**Selected passage:**
>>>

Used in token_check definitions to disambiguate characters. If all is specified, then a token_check test will retry with the token preceding this one. If the previous token falls in the name-or-string list, the token_check test keeps going. Otherwise Luddite will look at the results of any accept and reject statements in the current family to decide which action to take.

state state-name: transition-list

The core of Luddite programs. Each state block is in effect upto the next Luddite keyword.

sublanguage name

The common name of the language this family targets.

sublanguage ruby

sub_language

Synonym for sublanguage

system_id DOCTYPE system identifier

The system_id declaration tells Komodo to load the language service described by the current Luddite program when it sees an XML or SGML file that uses the specified system declaration in its Doctype declaration.

  system_id "http://www.w3.org/2001/XMLSchema"
  systemid "http://www.w3.org/1999/XMLSchema"
  # "systemid" is a synonym for "system_id"

token_check: token-recognition-list

A set of directives that define the token checking set for this family.

Used in state transitions immediately after a pattern or string (match target) is given. This is used for token disambiguation. For example in Ruby, Perl, and JavaScript, a ‘/’ can either be a division operator or the start of a regular expression. By looking at how the previous token was styled, we can determine how to interpret this character.

If the token_check test fails, the pattern is deemed to fail, and UDL tries subsequent transitions in the state block.

start_style style-name

The lowest style in the list of styles Luddite will use for this family (in terms of the values given in Scintilla.iface). This is used for token_check processing while lexing, so it’s not required otherwise.

end_style

The highest style in the list of styles Luddite will use for this family (in terms of the values given in Scintilla.iface). This is used for token_check processing while lexing, so it’s not required otherwise.

upto

See paint

spop_check

See spush_check

spush_check(state-name)

Used to specify the Luddite state to transition to at a later point.

state IN_SSL_DSTRING:
  '#{' : paint(include, SSL_STRING), spush_check(IN_SSL_DSTRING), \
    => IN_SSL_DEFAULT
  ...
  state IN_SSL_OP1:
  '{' : paint(include, SSL_OPERATOR), spush_check(IN_SSL_DEFAULT) \
    => IN_SSL_DEFAULT
  ...
  state IN_SSL_DEFAULT:
  '}' : paint(upto, SSL_DEFAULT), paint(include, SSL_OPERATOR), \
    spop_check, => IN_SSL_DEFAULT

This code is used to account for the way the Ruby lexer is intended to color expressions inside #{…} brackets in strings as if they weren’t in strings. When the “}” is reached, the lexer needs to know whether it should go back to lexing a string, or to the default state. We use the spush_check and spop_check directives to specify this.

Style Names

The style names are all listed in Scintilla.iface, in the section for UDL. The ones for client-side, server-side, style, and template languages are generic, and shouldn’t need much explanation here. This section will focus on the markup section in specifics.

<<<

**Records supplied:**
>>>

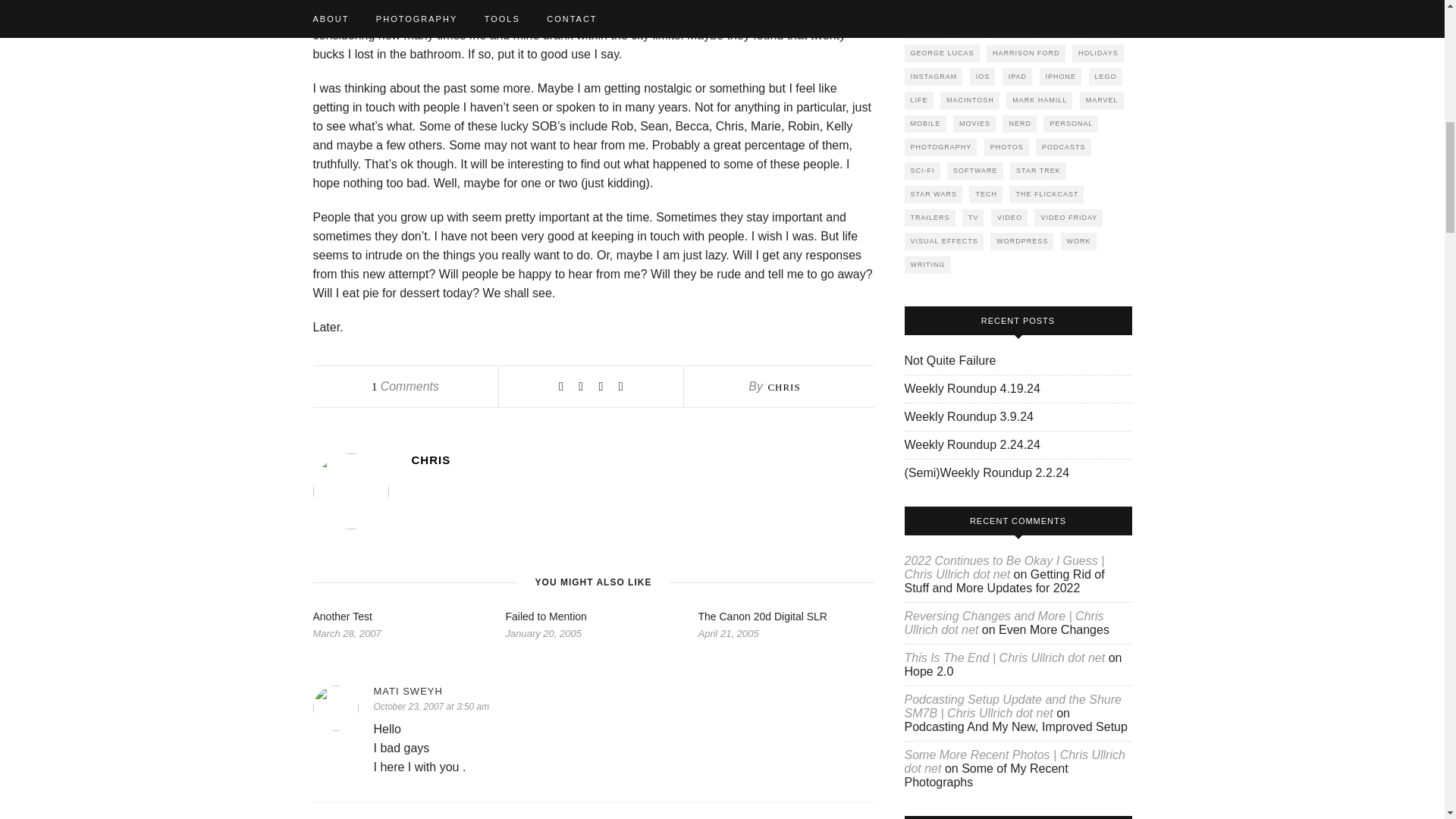
IPAD (1017, 76)
GEEK (1099, 29)
Posts by Chris (641, 459)
CHRIS (783, 387)
IOS (982, 76)
CHRIS (641, 459)
Posts by Chris (783, 387)
INSTAGRAM (933, 76)
HARRISON FORD (1026, 53)
GAMES (1056, 29)
Given the description of an element on the screen output the (x, y) to click on. 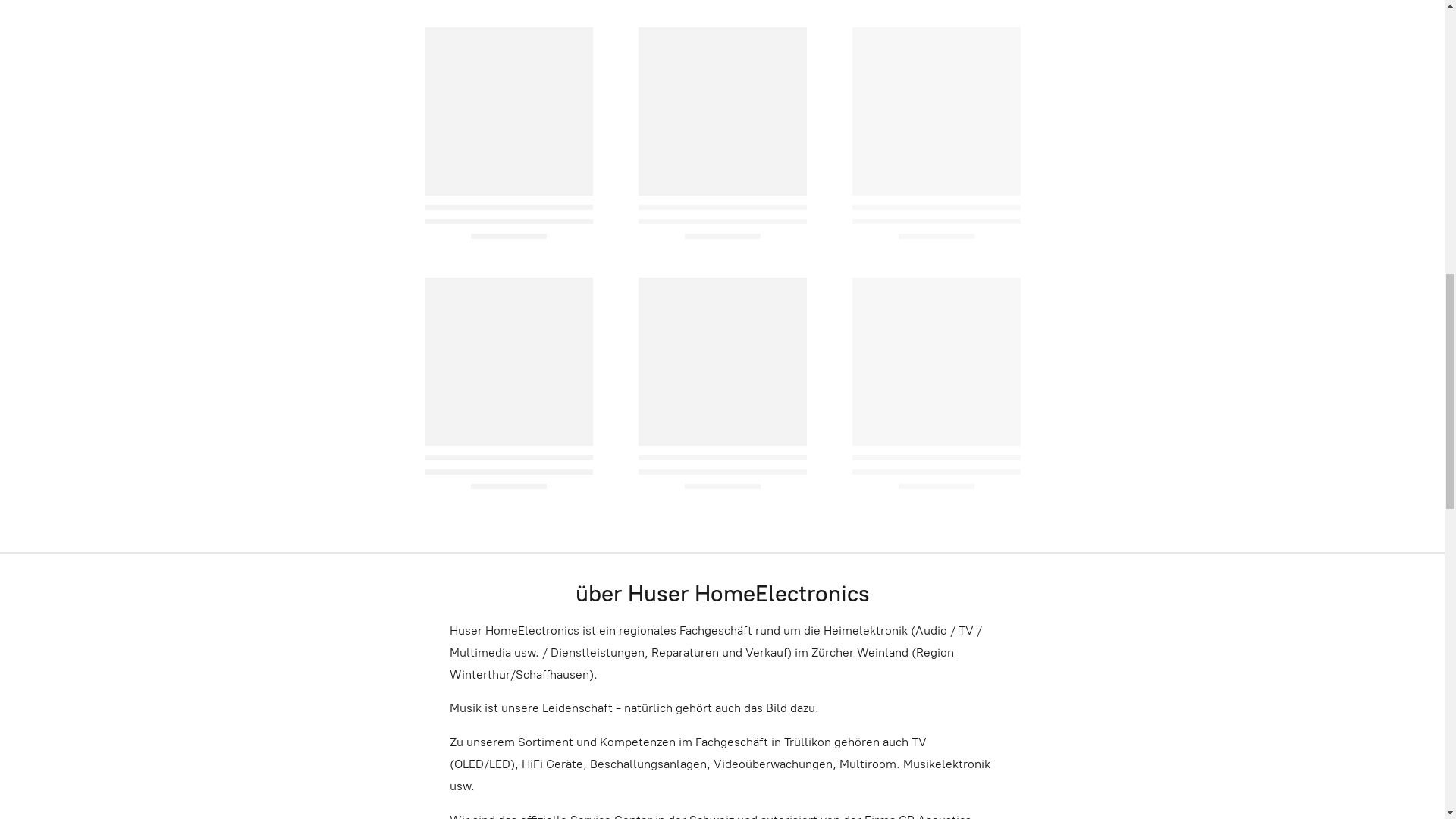
zum Shop Element type: text (644, 726)
Wegbeschreibung erhalten Element type: text (1282, 28)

<<<

**Requirements:**
[1] In the Luddite reference, what happens when a token_check test fails?
[2] Copy out the Luddite reference word for word, from "The system_id declaration" down to "interpret this character.".
The records come from a separate source.

**Outputs:**
[1] The pattern is deemed to fail, and UDL tries subsequent transitions in the state block.

[2]
The system_id declaration tells Komodo to load the language service described by the current Luddite program when it sees an XML or SGML file that uses the specified system declaration in its Doctype declaration.

  system_id "http://www.w3.org/2001/XMLSchema"
  systemid "http://www.w3.org/1999/XMLSchema"
  # "systemid" is a synonym for "system_id"

token_check: token-recognition-list

A set of directives that define the token checking set for this family.

Used in state transitions immediately after a pattern or string (match target) is given. This is used for token disambiguation. For example in Ruby, Perl, and JavaScript, a ‘/’ can either be a division operator or the start of a regular expression. By looking at how the previous token was styled, we can determine how to interpret this character.